“En büyük duygusallığımı memlekette facialar yaşandığında, adalet yerini bulmadığında yaşıyorum. Belki Türkiye’de yaşayabileceğimden daha fazla. Türkiye’de yaşayan arkadaşlarım ve ailem bir nevi kendi psikolojilerini korumak adına haberlere maruz kalmamayı ya da yaşananlar karşısında soğukkanlı olmayı öğrenmiş durumdalar. Boğulmamak, nefes alabilmek, umudu korumak adına hayatta kalma modu bu.”
Ayşe Acar, Kanadalılaştırmadıklarımızdan Mısınız? kitabı ile son yıllarda ülkemizde sayısı gittikçe artan göç edenlerin geçiş aşamasını kendi tecrübeleri üzerinden esprili bir dille okuyucuya aktarıyor.
Kitap sadece bir göç hikayesi değil, aynı zamanda konfor alanından çıkan bekâr bir annenin başka bir ülkede yeniden kök salma çabasını, kültürel körlük ve dönüşüm kavramlarının altını çiziyor.
Ayşe Acar ile kitabı yazma süreci, göç ve göçmenliğin aşamaları üzerine konuştuk.
“Kanadalılaştıramadıklarımızdan Mısınız?” kitabını yazmaya Kanada’ya yerleşmeden önce mi yoksa göç sürecinde yaşadıklarınız sonrasında mı karar verdiniz? Size ilk cümleyi kurduran olay veya duygu neydi?
Kanada’ya göç edişimin ilk dört buçuk ayında, kafamda “Kanadalılaştıramadıklarımızdan mısınız?” başlıklı bir yazı oluşmaya başladı. Kitap değil, sadece bir yazı. Gündemin sakinliğine alışamamam, durmadan park cezası yemem, yolda ayı ile karşılaşmam, çöpü ayrıştırırken bile zorlanmam, komşuluk ilişkilerine şaşırmam, Vancouver’da doğanın güzelliği karşısında büyülenmem ve “Ben, hayatımda doğa görmemişim.” demem... Bunlar kafamda kendiliğinden yazılmaya başlayınca, o dönem Hürriyet Pazar’ın yayın yönetmeni olan, arkadaşım Çınar Oskay’ı aradım ve böyle bir yazıyı yayımlamak isteyip istemeyeceğini sordum. “Yolla.” dedi. Yazının başlığını “40’ından sonra bekar bir anne olarak, iki çocuk ve bir köpekle Kanada’ya nasıl göç edilir?” olarak değiştirip Hürriyet Pazar’da yayımladı. Bu yazı belki de hayatımın en çok okunan yazısı oldu. Yüzlerce e-posta aldım. Tebrik edenler, nasıl göç ettiniz, oralarda eğitim sistemi nasıl, ilk yıl için yanımızda kaç para getirmeliyiz, iş bulmak kolay mı, emlak alırsak vatandaş olur muyuz diye soranlar... Bu mesajlara elimden geldiğince cevap verdim. Sonra başa çıkamadım. En iyisi bir kitap yazayım, herkese toplu bir cevap olsun diye işe giriştim.

·····

Kısa görev = Yukarıdaki Kanada'ya göç söyleşisini, son cümlesinin ardından gelecek biçimde sürdürün.

Verilen bilgiler =
·····

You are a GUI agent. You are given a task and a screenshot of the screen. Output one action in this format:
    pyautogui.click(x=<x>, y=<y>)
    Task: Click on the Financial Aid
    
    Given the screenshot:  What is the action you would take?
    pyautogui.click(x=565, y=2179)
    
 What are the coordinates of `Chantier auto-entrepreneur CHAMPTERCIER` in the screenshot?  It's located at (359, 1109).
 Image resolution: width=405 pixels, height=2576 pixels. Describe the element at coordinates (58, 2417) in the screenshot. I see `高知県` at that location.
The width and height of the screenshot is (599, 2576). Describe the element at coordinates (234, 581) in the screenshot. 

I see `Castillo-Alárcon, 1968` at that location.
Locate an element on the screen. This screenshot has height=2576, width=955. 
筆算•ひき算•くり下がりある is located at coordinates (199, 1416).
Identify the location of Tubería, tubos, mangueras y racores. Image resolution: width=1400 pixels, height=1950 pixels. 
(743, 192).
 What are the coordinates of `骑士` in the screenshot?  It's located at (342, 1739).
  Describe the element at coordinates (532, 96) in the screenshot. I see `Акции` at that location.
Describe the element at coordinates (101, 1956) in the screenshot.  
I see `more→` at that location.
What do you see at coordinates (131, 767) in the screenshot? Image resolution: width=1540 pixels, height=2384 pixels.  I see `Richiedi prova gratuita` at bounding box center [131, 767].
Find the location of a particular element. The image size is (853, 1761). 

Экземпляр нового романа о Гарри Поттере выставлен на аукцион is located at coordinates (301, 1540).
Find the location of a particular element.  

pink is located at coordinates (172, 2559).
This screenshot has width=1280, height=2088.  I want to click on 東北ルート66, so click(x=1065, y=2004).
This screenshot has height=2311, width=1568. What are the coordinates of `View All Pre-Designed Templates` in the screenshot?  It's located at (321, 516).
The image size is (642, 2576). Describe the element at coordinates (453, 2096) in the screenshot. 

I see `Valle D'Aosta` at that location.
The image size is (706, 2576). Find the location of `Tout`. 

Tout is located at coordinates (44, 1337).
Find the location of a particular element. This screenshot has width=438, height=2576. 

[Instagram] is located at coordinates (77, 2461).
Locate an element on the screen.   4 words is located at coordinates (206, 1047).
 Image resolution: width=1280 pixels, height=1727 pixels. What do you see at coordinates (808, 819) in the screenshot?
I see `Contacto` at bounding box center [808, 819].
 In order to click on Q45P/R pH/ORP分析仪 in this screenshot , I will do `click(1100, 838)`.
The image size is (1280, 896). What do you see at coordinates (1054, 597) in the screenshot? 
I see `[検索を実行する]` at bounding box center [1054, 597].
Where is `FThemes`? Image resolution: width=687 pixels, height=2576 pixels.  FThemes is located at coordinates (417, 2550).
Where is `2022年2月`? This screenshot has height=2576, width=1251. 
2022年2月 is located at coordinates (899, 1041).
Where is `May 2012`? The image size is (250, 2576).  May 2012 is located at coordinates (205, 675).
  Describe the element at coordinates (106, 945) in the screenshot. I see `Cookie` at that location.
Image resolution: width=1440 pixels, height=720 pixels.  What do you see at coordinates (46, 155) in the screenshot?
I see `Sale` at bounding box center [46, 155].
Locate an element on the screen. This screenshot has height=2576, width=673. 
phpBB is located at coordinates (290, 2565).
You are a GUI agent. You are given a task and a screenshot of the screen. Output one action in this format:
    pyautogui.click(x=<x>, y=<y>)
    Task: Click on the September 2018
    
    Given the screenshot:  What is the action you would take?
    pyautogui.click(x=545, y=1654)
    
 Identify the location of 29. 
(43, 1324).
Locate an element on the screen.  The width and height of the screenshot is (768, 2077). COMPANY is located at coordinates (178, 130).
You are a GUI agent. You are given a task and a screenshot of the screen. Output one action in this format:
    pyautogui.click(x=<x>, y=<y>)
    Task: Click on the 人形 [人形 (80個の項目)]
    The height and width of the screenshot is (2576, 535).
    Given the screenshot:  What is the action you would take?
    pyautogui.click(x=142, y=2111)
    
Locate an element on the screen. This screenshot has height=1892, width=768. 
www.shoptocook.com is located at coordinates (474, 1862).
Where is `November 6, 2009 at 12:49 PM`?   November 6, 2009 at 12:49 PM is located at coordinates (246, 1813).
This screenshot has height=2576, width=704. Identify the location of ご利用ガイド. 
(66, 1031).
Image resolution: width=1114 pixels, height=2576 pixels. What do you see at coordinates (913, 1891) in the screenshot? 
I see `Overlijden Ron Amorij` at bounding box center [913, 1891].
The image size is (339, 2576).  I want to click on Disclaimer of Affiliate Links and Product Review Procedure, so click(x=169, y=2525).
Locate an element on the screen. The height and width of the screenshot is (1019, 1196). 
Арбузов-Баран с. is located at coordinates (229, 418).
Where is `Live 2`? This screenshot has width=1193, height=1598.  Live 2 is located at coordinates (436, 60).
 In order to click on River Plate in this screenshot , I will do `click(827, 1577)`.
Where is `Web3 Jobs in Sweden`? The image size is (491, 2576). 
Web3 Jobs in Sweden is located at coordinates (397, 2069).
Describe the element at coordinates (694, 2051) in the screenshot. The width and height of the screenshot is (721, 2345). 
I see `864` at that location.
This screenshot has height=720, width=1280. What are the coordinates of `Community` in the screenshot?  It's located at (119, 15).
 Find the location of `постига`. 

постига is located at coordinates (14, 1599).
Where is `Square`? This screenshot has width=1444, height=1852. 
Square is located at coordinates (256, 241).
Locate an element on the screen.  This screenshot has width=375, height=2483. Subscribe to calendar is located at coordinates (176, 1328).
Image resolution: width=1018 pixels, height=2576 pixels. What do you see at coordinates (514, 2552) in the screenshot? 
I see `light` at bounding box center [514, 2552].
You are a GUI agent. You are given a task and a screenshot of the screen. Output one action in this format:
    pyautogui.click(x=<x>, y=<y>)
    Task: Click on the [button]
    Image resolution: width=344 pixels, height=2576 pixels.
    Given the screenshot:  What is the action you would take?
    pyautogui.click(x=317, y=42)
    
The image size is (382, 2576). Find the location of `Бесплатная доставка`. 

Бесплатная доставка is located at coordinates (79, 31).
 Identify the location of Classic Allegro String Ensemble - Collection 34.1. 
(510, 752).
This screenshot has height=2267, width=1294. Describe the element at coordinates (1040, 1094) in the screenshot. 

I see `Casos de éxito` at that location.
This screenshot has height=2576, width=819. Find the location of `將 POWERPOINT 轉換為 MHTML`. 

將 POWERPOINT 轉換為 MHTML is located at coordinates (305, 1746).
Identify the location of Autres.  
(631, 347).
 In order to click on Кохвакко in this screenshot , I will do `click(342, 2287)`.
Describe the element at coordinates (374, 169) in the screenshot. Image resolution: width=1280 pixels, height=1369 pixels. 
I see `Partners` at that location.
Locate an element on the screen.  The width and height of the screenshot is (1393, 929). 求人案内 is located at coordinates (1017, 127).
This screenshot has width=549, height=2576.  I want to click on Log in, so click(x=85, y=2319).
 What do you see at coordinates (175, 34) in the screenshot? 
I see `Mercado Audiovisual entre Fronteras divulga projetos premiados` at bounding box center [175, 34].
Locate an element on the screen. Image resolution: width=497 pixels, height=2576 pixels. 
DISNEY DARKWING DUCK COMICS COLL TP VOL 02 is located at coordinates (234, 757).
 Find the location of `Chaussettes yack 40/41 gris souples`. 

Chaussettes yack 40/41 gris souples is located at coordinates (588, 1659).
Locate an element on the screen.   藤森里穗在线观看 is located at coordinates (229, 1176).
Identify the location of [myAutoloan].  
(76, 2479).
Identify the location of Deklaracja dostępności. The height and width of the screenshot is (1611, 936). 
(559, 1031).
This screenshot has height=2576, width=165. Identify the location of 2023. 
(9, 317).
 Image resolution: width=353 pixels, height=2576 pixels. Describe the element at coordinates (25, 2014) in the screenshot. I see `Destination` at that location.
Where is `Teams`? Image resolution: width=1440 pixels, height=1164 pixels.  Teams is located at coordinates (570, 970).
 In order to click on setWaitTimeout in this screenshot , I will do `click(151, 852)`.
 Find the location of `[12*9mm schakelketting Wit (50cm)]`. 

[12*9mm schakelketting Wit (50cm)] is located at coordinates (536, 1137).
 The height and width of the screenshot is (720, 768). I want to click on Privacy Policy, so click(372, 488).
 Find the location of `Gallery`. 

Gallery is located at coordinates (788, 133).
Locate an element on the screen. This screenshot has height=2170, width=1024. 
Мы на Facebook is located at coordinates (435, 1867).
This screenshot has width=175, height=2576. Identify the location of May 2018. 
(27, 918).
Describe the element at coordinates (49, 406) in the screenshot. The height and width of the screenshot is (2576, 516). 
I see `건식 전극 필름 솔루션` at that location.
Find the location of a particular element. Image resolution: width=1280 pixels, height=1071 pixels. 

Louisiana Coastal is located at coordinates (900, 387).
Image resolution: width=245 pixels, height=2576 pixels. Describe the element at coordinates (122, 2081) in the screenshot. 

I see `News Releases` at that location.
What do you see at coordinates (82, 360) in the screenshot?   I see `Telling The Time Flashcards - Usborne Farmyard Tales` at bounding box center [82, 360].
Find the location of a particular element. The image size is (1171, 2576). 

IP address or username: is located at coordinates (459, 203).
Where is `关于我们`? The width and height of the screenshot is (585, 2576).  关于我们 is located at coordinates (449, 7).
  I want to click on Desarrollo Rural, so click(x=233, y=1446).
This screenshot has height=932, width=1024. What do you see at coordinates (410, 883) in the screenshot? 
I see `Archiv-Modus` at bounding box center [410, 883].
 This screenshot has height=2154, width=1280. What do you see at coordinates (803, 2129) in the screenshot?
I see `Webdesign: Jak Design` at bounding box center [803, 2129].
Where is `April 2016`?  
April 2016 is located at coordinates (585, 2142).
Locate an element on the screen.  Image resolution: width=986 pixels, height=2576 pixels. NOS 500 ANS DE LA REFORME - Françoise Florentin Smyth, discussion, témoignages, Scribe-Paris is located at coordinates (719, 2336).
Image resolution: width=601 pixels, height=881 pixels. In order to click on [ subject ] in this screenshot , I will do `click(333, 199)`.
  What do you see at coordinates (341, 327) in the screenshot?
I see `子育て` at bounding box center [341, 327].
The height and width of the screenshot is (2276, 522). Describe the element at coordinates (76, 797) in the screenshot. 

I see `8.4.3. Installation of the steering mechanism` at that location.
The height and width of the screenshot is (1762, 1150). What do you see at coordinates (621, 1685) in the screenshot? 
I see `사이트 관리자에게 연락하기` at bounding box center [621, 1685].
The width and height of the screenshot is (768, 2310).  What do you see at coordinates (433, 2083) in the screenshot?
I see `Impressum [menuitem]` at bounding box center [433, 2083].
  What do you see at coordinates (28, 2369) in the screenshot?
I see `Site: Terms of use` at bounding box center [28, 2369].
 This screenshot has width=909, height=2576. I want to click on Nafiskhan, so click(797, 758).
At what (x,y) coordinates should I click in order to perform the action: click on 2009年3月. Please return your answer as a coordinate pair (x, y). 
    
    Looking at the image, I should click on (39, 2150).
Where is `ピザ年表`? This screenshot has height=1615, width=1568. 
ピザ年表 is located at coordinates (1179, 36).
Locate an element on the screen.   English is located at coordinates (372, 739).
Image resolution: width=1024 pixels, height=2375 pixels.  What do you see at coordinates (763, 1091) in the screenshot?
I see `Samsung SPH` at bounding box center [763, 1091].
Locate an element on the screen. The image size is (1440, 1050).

·····

Görevin cevabı =
Kitabın basımı üzerinden yaklaşık 6 sene geçmiş ve bu, bir göçmenin bakış açısının değişmesi için fazlasıyla uzun bir süre. Kitabı bugün yazıyor olsaydınız ne değişirdi?
Kitabı bugün yazamazdım. O kitap çıkmazdı en azından... Altı senede elbette bakış açım değişti, büyük ölçüde Kanadalılaştım diyebiliriz. Ancak sağlık sisteminin çok yavaş işlemesi, uzun sıralarda beklemek, komşuluk ilişkilerinin zayıf olması gibi bazı şeylere hâlâ alışamıyorum. Kitabın deneyimler henüz tazeyken yani askerliğin acemilik devresinde yazılması gerekirdi, iyi ki de öyle oldu. Devam kitabı yazmamı isteyen okurlar oluyor ama Kanada’ya alışmış olmanın kitap olarak ilginç bir yanının olduğunu düşünmüyorum. Maceralarıma, Kanada ve Türkiye gündemi hakkında yazılarıma T24’deki Göç Öyküleri köşemde devam ediyorum.
Bir bölümde ayı ile karşılaşmanız sonrası komşunun sizi kapının önünde sakinleştirip eve davet etmediği detayı vardı. Bu kısımdan yola çıkarak Kanada ve Türkiye’de sosyal ilişkileri karşılaştırmak adına neler söyleyebilirsiniz?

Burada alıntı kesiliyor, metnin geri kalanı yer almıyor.